El P. Arrupe acertaba: Dios ha dejado el mundo en manos de la libertad de los hombres. Él no fabrica bombas atómicas; soporta que los hombres llevemos a esa locura nuestra libertad. Y lo conoce. Y sufre por ello más que nosotros. Y está ahí, esperando a que lo invitemos a la única respuesta válida ante el dolor y la catástrofe: poner junto a Él las manos para reconstruirlo todo.

Por eso el P. Arrupe no perdió su tiempo en hacerse preguntas, o en inútiles lamentos, o en una esterilizante desesperación. Hizo lo único que podía hacer.

¿Pero es que se podía hacer algo frente a aquella catástrofe? ¿No sería una gota en un mar cualquier acción de cualquier pobre humano frente a aquel mundo que se hundía?

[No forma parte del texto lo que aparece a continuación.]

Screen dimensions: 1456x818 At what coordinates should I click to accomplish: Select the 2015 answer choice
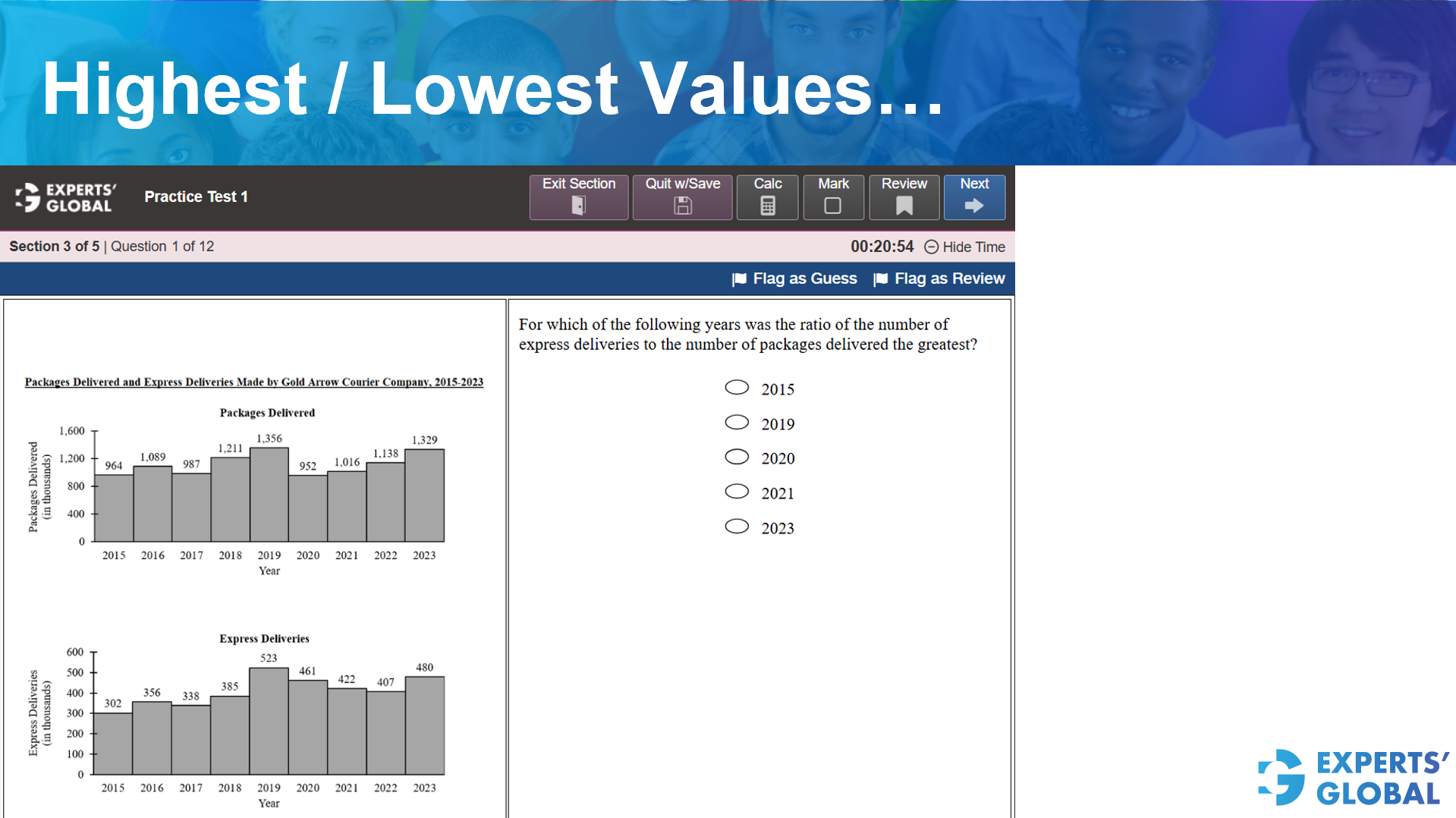[736, 387]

«Salí de la capilla —dice el jesuita— y la decisión fue inmediata: Haríamos de la casa un hospital. Me acordé de que había estudiado medicina. Años lejanos ya, sin práctica posterior, pero que en aquellos momentos, me convirtieron en médico y cirujano. Fui a recoger el botiquín y lo encontré entre ruinas, destrozado, sin que hubiera en él aprovechable más que un poco de yodo, algunas aspirinas, sal de frutas y bicarbonato».

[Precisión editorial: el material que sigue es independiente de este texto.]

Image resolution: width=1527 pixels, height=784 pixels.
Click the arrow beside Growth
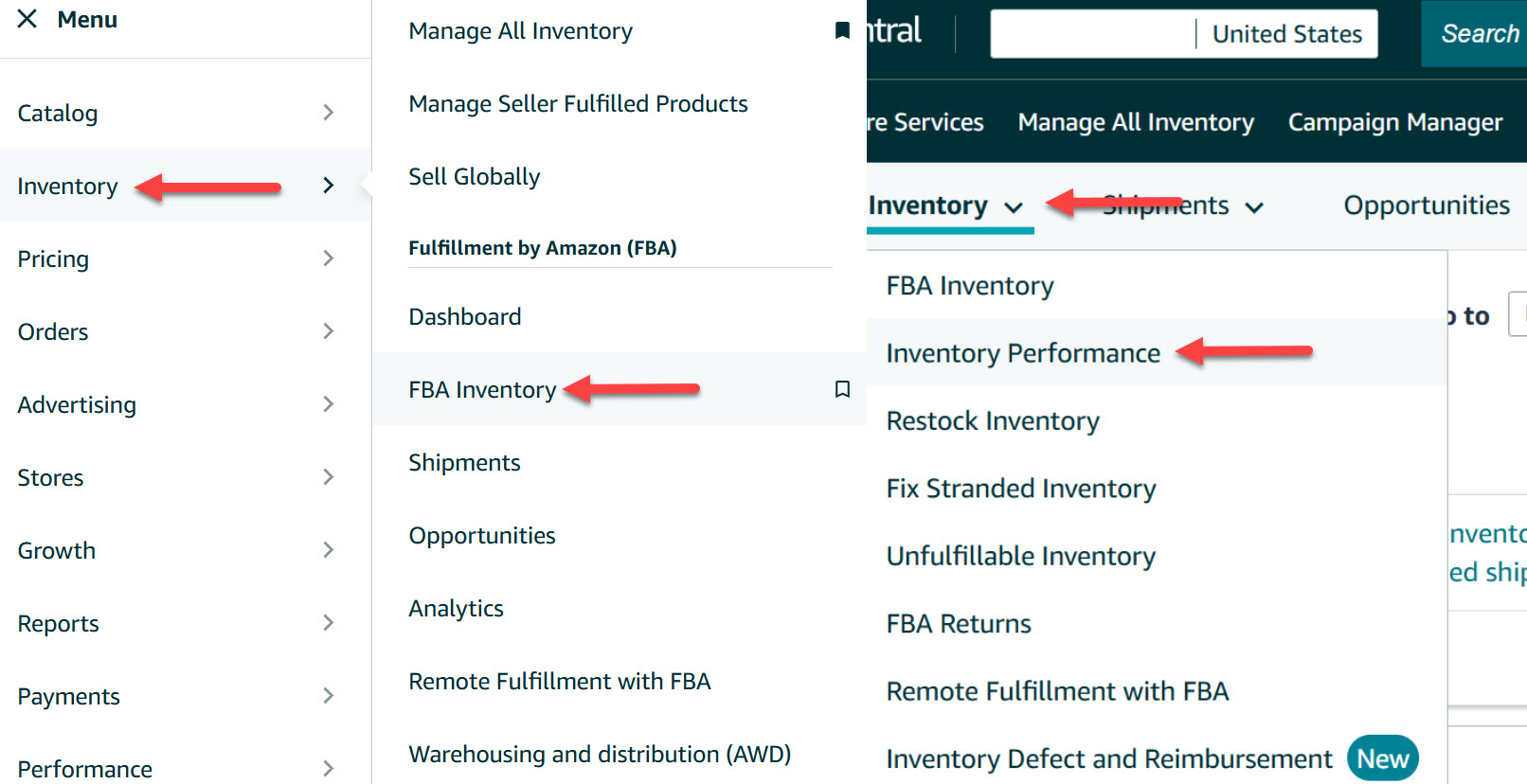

Es decir: nada. Pero con esta nada se construyó el primer hospital improvisado de Hiroshima al que poco después comenzaron a llegar heridos como fantasmas ambulantes, con la piel desgarrada, hecha un amasijo con la ropa ennegrecida, los cuerpos cubiertos de ampollas y manchas rojas y violetas, sin saber cómo ni cuándo les había ocurrido tal cosa.

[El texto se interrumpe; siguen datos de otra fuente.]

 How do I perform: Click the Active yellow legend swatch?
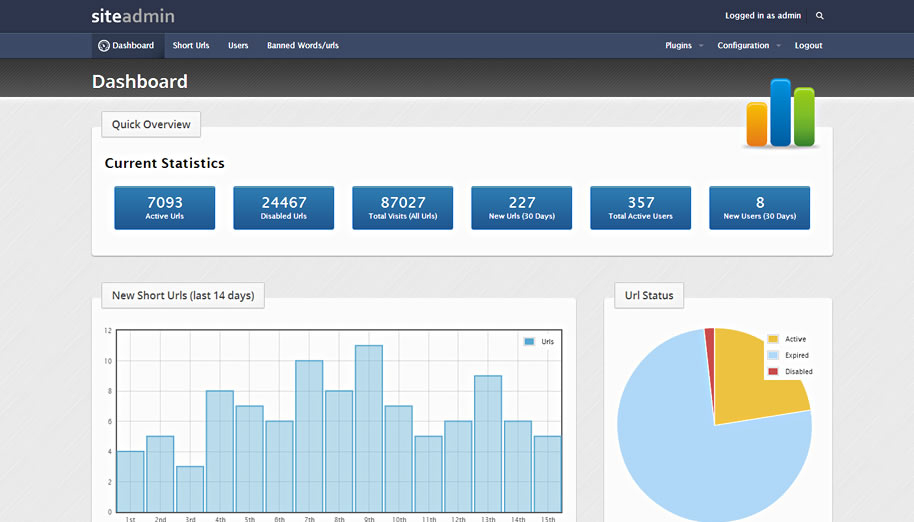[773, 339]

Y en aquel improvisado hospital, con un médico que no era médico, con medicinas que no eran medicinas, fueron aliviados muchos dolores, suavizadas algunas muertes, curados no pocos. Se hizo… lo que se pudo. En todo caso, infinitamente más de lo que se habría hecho si el P. Arrupe se hubiera puesto a llorar o lamentarse.

Pienso ahora en tantas bombas atómicas que estallan en tantas almas: la muerte inesperada de un ser querido que reduce a cenizas un corazón; la traición de un amigo que es peor que un veneno; la amargura de un hombre que se queda sin trabajo a los cincuenta años y ya no encontrará otro por el terrible delito de haber cruzado la cincuentena… Tantas y tantas catástrofes que parecen reducirnos a la impotencia, pero no es verdad: el hombre nunca es del todo impotente, siempre tendrá dos manos para seguir luchando, una fuerza para seguir esperando, un corazón para seguir amando. Es decir: todo menos la amargura, todo menos la desesperación, todo menos el grito estéril dirigido a los cielos… en los que hay alguien que espera que le invitemos a participar en la tarea de reconstrucción.

Porque ésta es la gran verdad: Todo, todo, todo lo destruido puede ser reconstruido por un ser humano valiente.